Brian K. White brian at aljex.com
Mon Jul 26 18:01:35 PDT 2010


On 7/26/2010 7:05 PM, Fairlight wrote:
> The honourable and venerable John Esak spoke thus:
>> Just another stupid question. Has there been the equivalent of the little
>> robot dog?  Was it R5 or Astro or something like that? No, wait, that was
>> George Jetson's dog!, Ruh Roh...  :-)
>
> Astro was the Jetsons, yeah.
>
> K9 actually makes several appearances, notably in series 2 and 4.  And
> likely in the spinoff The Sarah Jane Adventures (which is more a kids'
> programme, although I'm tempted to get it anyway).
>
>> Dr Who was as good at character generation as Star Trek was. I still
>> think the Holographic doctor in Voyager is the best idea of that whole
>> series. except, of course, Data is an Asimov positronic robot from way
>
> I'd agree with the holographic doctor practically carrying Voyager, yeah.
> People really knock Voyager far more than is deserved.
>
>> back when and you can't do much better than that for 40 or 50 years
>> hanging around, until you get miraculously brought to life in an entirely
>> different medium. Asimov must be slowly spinning around in his grave with
>> a contented smile on his face.  He once wrote a story about a positronic
>> car named Sally that could drive you around and such.  Just recently I
>> sat in a Lexus that parallel parked itself.  Sally isn't far off. :-)
>
> I read about a car in the last few years that would essentially just roll
> sideways into a parking space, rather than conventional parallel parking.
>
> Supposedly Asimov was supposed to be spinning in his grave over the Will
> Smith movie of "I, Robot".  I can't really join in the bashing, as I've
> never read the original, and I liked the movie.

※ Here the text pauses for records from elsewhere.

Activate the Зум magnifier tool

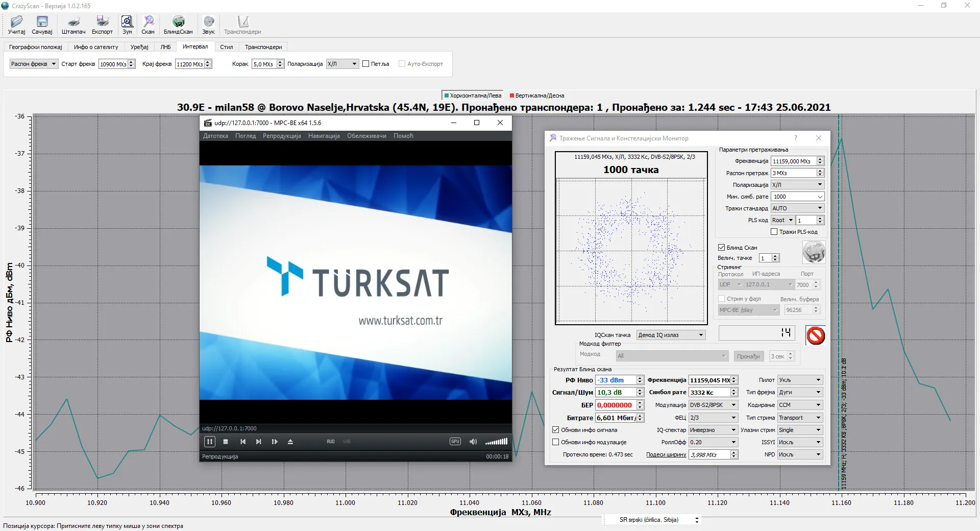click(x=127, y=24)
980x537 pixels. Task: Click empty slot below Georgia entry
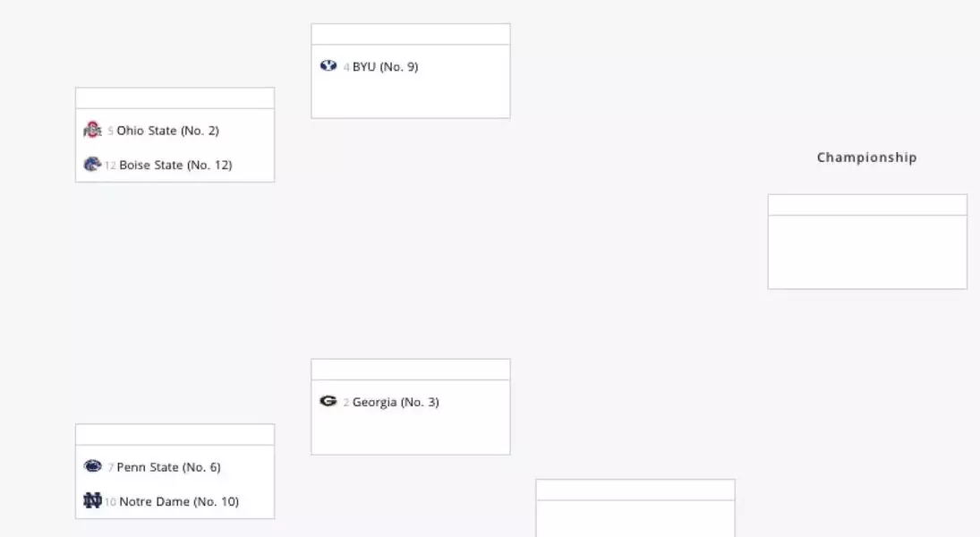(x=411, y=436)
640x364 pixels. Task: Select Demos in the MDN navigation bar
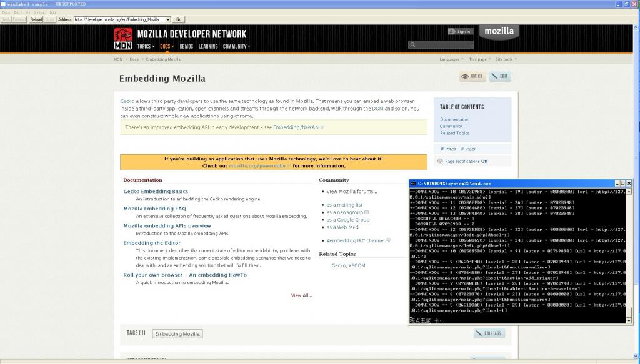click(186, 46)
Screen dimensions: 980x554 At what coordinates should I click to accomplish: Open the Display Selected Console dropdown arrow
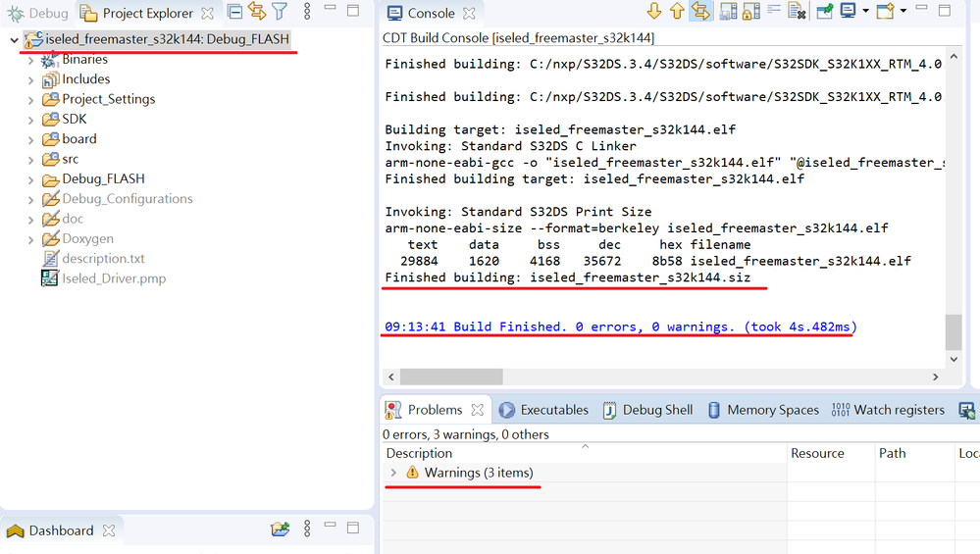point(866,11)
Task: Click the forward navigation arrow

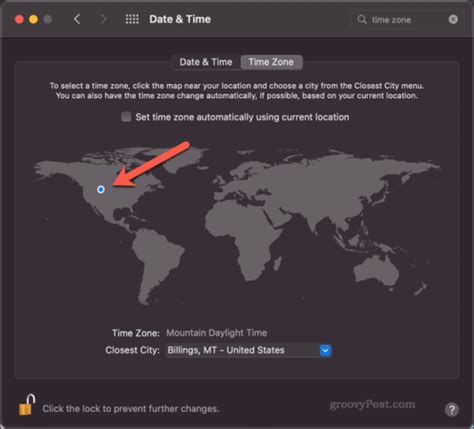Action: click(x=104, y=19)
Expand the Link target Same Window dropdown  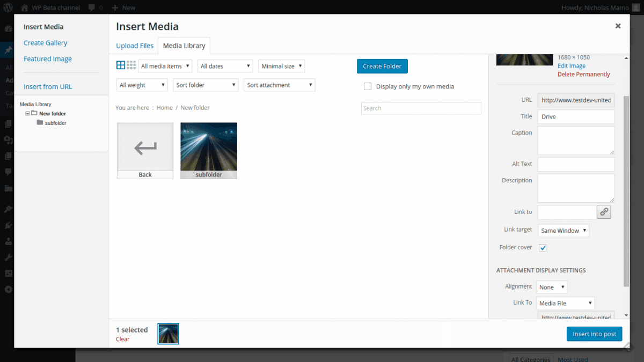tap(563, 231)
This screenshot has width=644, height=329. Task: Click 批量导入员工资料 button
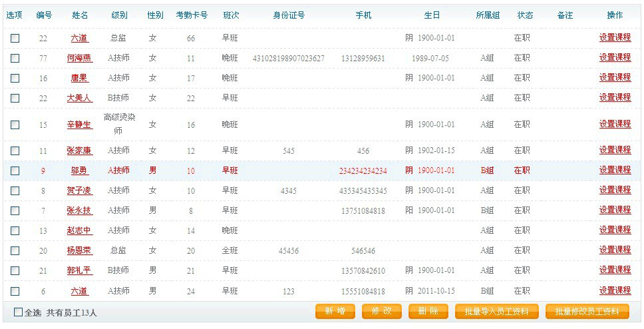pyautogui.click(x=496, y=312)
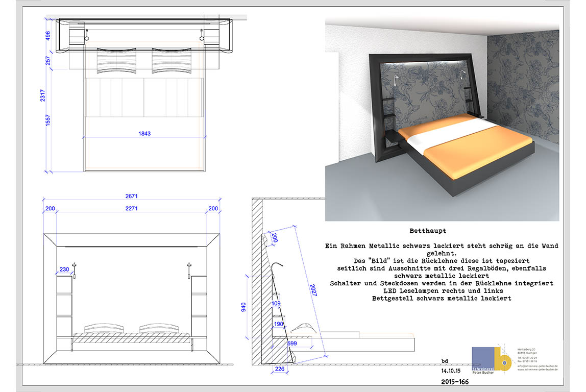Screen dimensions: 586x392
Task: Click the 1843 bed width dimension
Action: coord(144,133)
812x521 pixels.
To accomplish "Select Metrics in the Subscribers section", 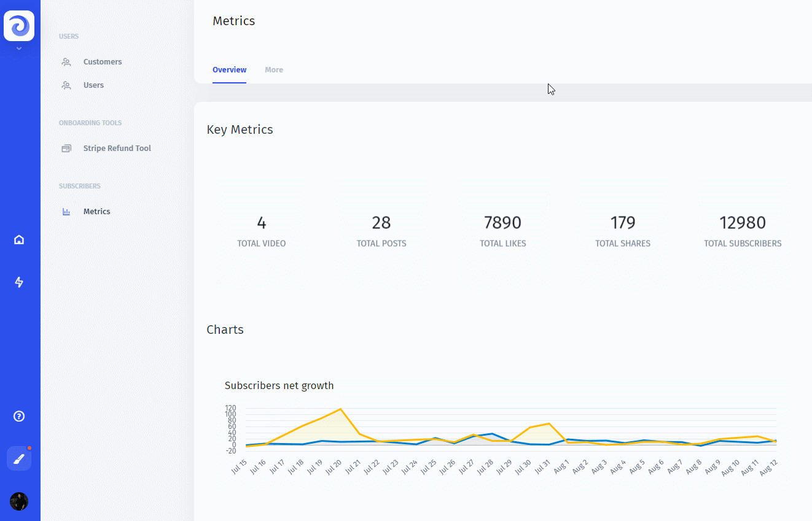I will (x=97, y=212).

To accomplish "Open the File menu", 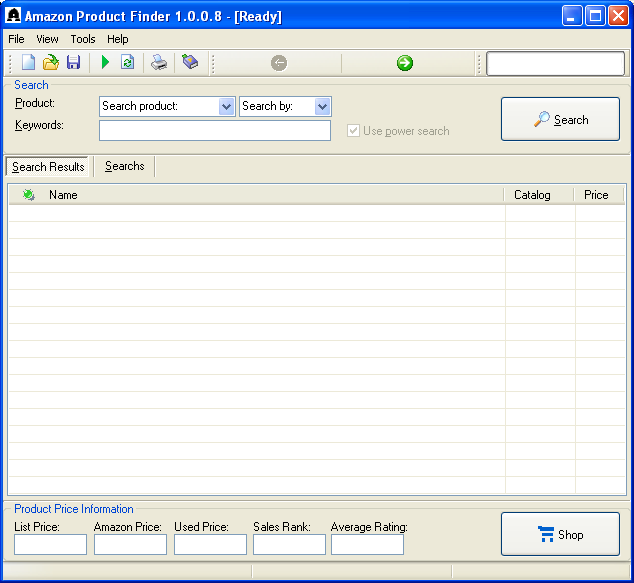I will click(16, 39).
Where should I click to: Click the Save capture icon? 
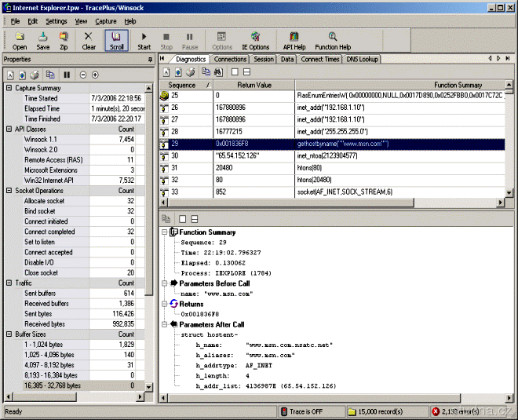click(43, 40)
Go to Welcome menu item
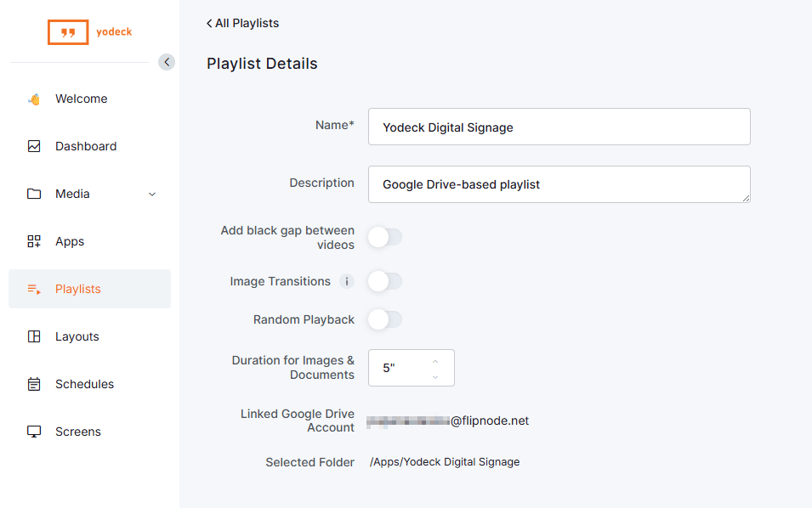The image size is (812, 508). tap(81, 99)
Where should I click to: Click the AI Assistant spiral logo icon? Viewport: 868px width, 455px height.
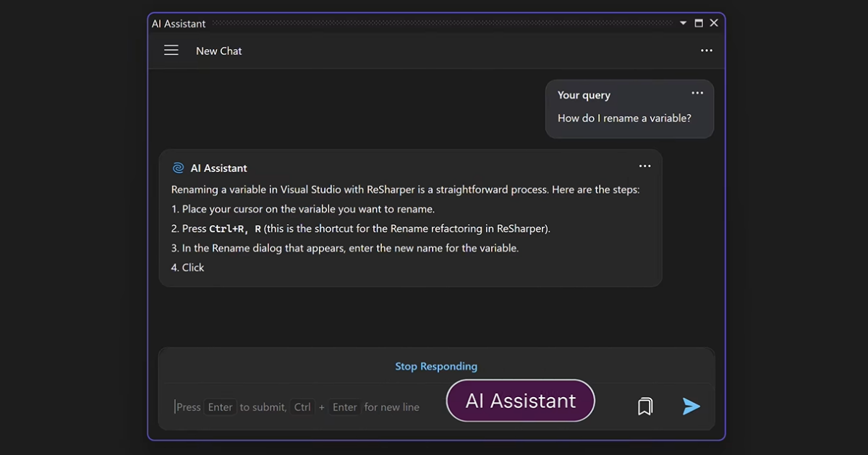point(178,168)
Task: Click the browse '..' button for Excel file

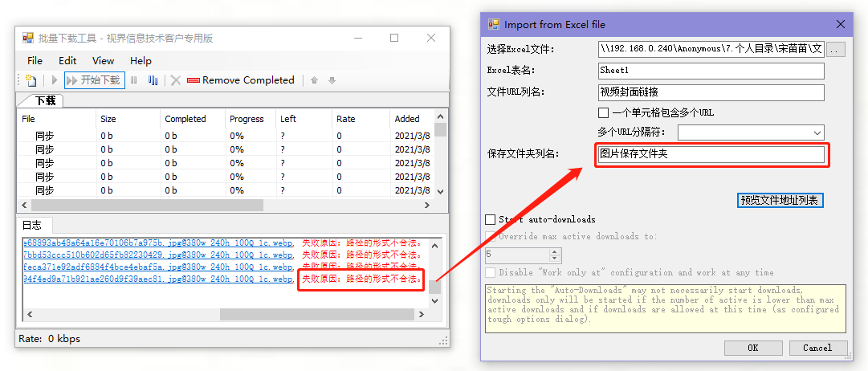Action: [x=836, y=50]
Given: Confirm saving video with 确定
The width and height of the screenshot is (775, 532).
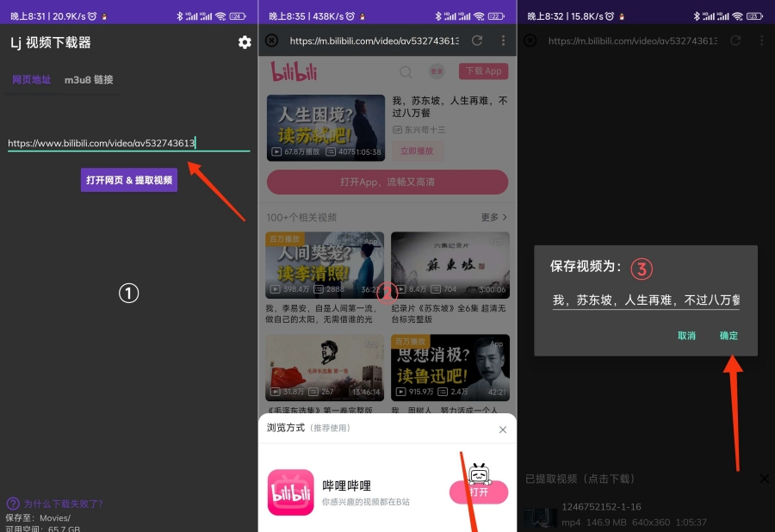Looking at the screenshot, I should (729, 336).
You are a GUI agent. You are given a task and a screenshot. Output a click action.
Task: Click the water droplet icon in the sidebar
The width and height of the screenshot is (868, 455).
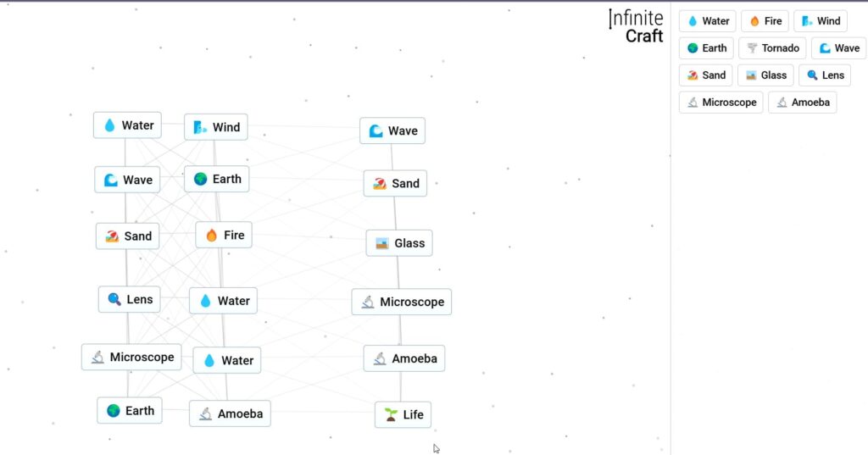[x=693, y=21]
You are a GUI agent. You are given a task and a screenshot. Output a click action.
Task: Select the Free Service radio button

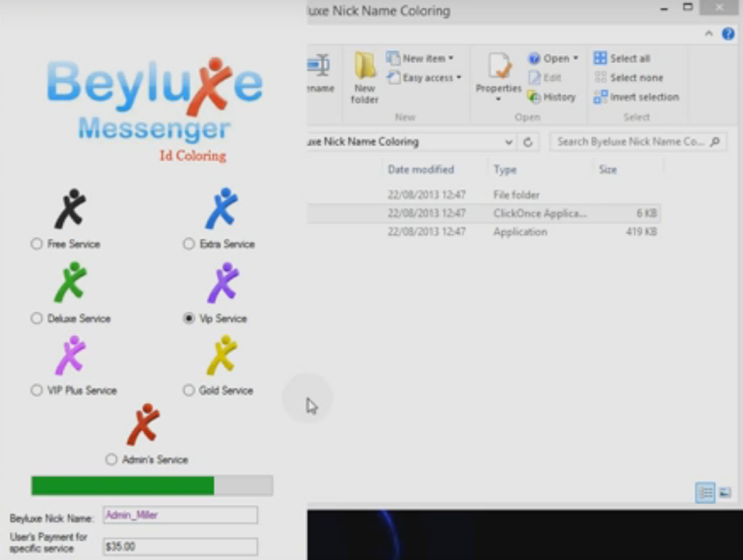point(36,243)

I read all the originals long ago and LOVED them. The movie takes a tiny 
window of time from the earliest instants of the book series and cherry 
picks some things from other books that take place thousands of years 
and lightyears apart, and invents some things which were barely hinted 
at in the books. There was no great robot uprising in the books, but for 
some reason Earth hates robots so possibly it is because there was such 
an almost-uprising in their past.

This all makes the movie pretty much a new thing that is not in any 
sense "I, Robot" since that particular book was a series of unconnected 
short stories that posed various interesting ideas, most of which don't 
even slightly appear in the movie. (Where is the solar power satellite 
populated by robots who do a spectacular job but punchline is it's for 
the unsuspected reason that they essentially worship the gauges and 
dials as a religion?)

But none of that is really reason to dislike the movie as far as I'm 
concerned. I liked the movie. I don't mind that the movie is titled "I, 
Robot" because in my opinion that is both a great great title and fits 
this movie just fine as well.

I think of it like the various incarnations of Hitchhikers Guide. The 
old radio shows do not exactly agree with the old tv shows do not agree 
exactly with the books. The latest movie agrees pretty well after 
allowing for unavoidable differences imposed by the medium (All movies 
are a fraction of their respective books). But all are good. Perhaps 
it's because they weren't corrupted and abused by other writers but were 
mostly done by Adams himself. But the point is I don't have a problem 
with variations on a theme just because they are variations, only if 
they actually suck.

I thought I Am Legend was pretty good too. Refreshingly un-ID4-like.